Redacción. Un 53 % de directivos financieros españoles reconoce haber sufrido estrés al tomar decisiones de alto nivel.
Así se desprende del informe The power of better business decisions, elaborado por Pleo, fintech especializada en tecnología de gasto empresarial, que pone de relieve cómo la presión por decidir en entornos inciertos está afectando al bienestar psicológico y a la capacidad de concentración de los responsables de finanzas, siendo los profesionales españoles los más afectados.
El estudio revela, además, que un 29 % de los directivos financieros en España señala el burnout como un factor directo que contribuye a los bloqueos en la toma de decisiones, y un 30 % afirma necesitar "espacio mental" para tomar decisiones de calidad, el doble, por ejemplo, que en Reino Unido (14 %).
La sobrecarga psicológica no solo impacta en la salud de los profesionales, sino también en la competitividad de las organizaciones. En España, el 40 % de los directivos reconoce haber sufrido episodios de decision freeze (bloqueo mental) en el último año, un fenómeno que conduce a la parálisis de proyectos, retrasos en la ejecución y pérdida de oportunidades de negocio.
El informe alerta de que este clima de indecisión se traduce en riesgos tangibles, asociados a malas decisiones financieras, siendo los principales la pérdida de ingresos (27 %), la pérdida de confianza de inversores (24 %) y el estancamiento del crecimiento empresarial (22 %).

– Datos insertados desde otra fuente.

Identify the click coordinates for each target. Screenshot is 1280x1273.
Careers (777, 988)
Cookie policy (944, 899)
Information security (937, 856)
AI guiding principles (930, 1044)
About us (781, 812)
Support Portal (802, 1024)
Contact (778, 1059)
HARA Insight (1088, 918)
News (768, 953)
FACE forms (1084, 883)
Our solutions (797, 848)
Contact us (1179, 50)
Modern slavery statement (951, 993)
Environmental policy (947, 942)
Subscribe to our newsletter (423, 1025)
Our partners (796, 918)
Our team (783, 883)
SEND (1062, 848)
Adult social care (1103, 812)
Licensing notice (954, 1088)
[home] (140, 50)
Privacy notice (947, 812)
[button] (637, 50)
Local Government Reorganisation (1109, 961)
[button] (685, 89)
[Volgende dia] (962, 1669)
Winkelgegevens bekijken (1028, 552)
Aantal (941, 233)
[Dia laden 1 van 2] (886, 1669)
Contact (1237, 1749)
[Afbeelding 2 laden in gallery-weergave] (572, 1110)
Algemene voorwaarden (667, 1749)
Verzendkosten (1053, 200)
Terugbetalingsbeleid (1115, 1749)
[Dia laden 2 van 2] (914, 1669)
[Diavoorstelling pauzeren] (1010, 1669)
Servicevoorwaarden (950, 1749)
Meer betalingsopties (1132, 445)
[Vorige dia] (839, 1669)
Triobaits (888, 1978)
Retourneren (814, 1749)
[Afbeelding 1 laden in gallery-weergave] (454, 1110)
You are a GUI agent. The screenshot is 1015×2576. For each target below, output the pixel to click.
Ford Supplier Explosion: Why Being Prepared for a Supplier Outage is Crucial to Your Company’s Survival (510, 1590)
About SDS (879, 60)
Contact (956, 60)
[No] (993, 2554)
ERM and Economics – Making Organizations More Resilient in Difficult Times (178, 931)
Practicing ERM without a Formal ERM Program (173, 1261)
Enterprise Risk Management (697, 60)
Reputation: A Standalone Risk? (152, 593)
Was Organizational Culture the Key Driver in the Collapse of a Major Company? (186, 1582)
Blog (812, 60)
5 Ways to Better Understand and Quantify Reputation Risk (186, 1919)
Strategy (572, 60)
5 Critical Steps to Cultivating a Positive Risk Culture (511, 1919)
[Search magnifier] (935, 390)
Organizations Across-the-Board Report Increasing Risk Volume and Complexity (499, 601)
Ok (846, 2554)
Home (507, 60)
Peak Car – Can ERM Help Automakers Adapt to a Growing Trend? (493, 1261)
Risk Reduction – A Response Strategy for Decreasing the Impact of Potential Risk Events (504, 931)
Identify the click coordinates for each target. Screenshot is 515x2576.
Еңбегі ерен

España, especialmente vulnerable
Aunque el informe revela que en toda Europa los financieros toman más decisiones de alto nivel que nunca y con menos confianza, España destaca en varios indicadores: es el país con mayores niveles de estrés, el que más necesita tiempo y espacio mental para decidir y el que más asocia el burnout a bloqueos.
A esta vulnerabilidad se suma que el 50 % de los directivos financieros españoles admite que cuestiona sus propias decisiones tras tomarlas, y un 40 % reconoce haber sufrido bloqueos en el último año a la hora de tomar decisiones.
Para Pleo, si no se alivia la presión sobre los equipos financieros, las empresas españolas corren el riesgo de ver limitada su capacidad de reacción en un entorno económico cada vez más cambiante.
La falta de decisiones ágiles y fundamentadas puede traducirse en oportunidades perdidas, menor innovación y freno al crecimiento.
En este escenario, la prioridad debe ser empoderar a los financieros para que actúen como auténticos agentes de cambio, con acceso a información clara y centralizada y con herramientas que les permitan liberar tiempo de la carga operativa.
El informe pone de manifiesto que, cuando los equipos cuentan con visibilidad en tiempo real y confianza en los datos, no solo toman decisiones más seguras, sino que también ganan la resiliencia necesaria para guiar a sus organizaciones hacia un crecimiento sostenible.